Brentwood was feeling the blister thawing out, hurting like hell. It told him that he wouldn’t make phase three, and he was struck once again how sometimes such small things could change your destiny. “Look,” he told the others. “Four of us came together by chance. First, only two of us are probably going to make it through the course. They’re the odds. And those two’ll end up in another group of four. So we don’t know where anyone’s going. So let’s drop it.”
Schwarzenegger nodded. “Good point, Brentwood. Ja! Good point.”
“Yeah, Dave,” conceded Lewis. “Guess you’re right. Hell — I don’t think even old Cheek knows.”
But Brentwood’s real reason for not wanting to speculate was that Schwarzenegger’s mention of SPETs reminded him of Lili.
Time to think. It was something that Ray Brentwood, ex-commanding officer of the guided missile frigate USS Blaine, had plenty of time for — ever since that misty early morning in the Sea of Japan, in the very first attack on an American naval ship in the war, when he was engulfed in flame, the Exocet slamming into the Blaine forward of the bridge.
At San Diego’s Veterans Hospital, the so-called “restorative” operations were over, but despite laser “weld” plastic surgery, the tight, polished-skinned ugliness of “burn unit” surgery remained. It was so severe that, upon meeting him, people made a point of chatting with him and looking at him longer than they normally would any other acquaintance in order to prove to him and to themselves that it didn’t really matter — when it did. Beth and the children had been the least of his worries, as it turned out. At first he’d been afraid that John, four, and Jeannie, seven, would, albeit unintentionally, shy away from him. But they, like Beth, adapted faster than Ray thought he had any sight to expect. The worst of it for the children wasn’t the long trip down from Seattle to San Diego Veterans — they welcomed these — but the teasing by other children. The “Frankenwood” jokes. Who was it, Ray wondered, who had said children had become more sensitive in America because of the experiences of so many minorities in the melting pot? It was a lie. Children — no matter what their nationality— all lived in the same country in childhood. It was the world of survival of the fittest, the most natural instinct to pick on the weak.

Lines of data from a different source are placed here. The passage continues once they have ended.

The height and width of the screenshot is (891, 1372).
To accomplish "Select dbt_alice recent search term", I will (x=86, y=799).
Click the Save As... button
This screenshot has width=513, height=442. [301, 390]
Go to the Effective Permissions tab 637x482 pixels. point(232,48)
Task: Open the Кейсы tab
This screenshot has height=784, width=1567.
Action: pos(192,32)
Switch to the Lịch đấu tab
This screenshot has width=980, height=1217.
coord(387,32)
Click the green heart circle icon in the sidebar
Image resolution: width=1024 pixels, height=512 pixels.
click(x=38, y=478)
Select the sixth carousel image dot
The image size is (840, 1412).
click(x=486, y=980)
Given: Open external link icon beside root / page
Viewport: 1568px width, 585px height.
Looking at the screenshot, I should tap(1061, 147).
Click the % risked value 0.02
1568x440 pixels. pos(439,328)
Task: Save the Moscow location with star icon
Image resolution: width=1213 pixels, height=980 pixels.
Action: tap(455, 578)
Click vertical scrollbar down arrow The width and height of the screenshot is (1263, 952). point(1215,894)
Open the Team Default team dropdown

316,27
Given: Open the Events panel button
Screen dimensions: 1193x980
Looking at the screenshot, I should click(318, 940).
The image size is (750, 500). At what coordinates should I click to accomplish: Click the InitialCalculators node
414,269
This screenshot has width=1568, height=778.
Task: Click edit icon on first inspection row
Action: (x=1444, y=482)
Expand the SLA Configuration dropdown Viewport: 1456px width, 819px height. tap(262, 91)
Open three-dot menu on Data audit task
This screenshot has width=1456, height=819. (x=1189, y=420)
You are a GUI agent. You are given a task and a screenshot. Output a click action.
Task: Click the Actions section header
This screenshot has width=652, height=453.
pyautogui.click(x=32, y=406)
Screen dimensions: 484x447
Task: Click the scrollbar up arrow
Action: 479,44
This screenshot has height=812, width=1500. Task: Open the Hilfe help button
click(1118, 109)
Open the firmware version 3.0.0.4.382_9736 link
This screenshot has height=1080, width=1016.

Even so, for Ray Brentwood, his children’s burden at school, caused by his disfigurement, was not the worst of it for him. Much more damaging for the family as a whole was the undeniable fact that Ray Brentwood, captain, U.S. Navy, had been fished up out of the water by rescue craft while many of his crew had perished aboard the frigate, fighting the fires that had finally been extinguished.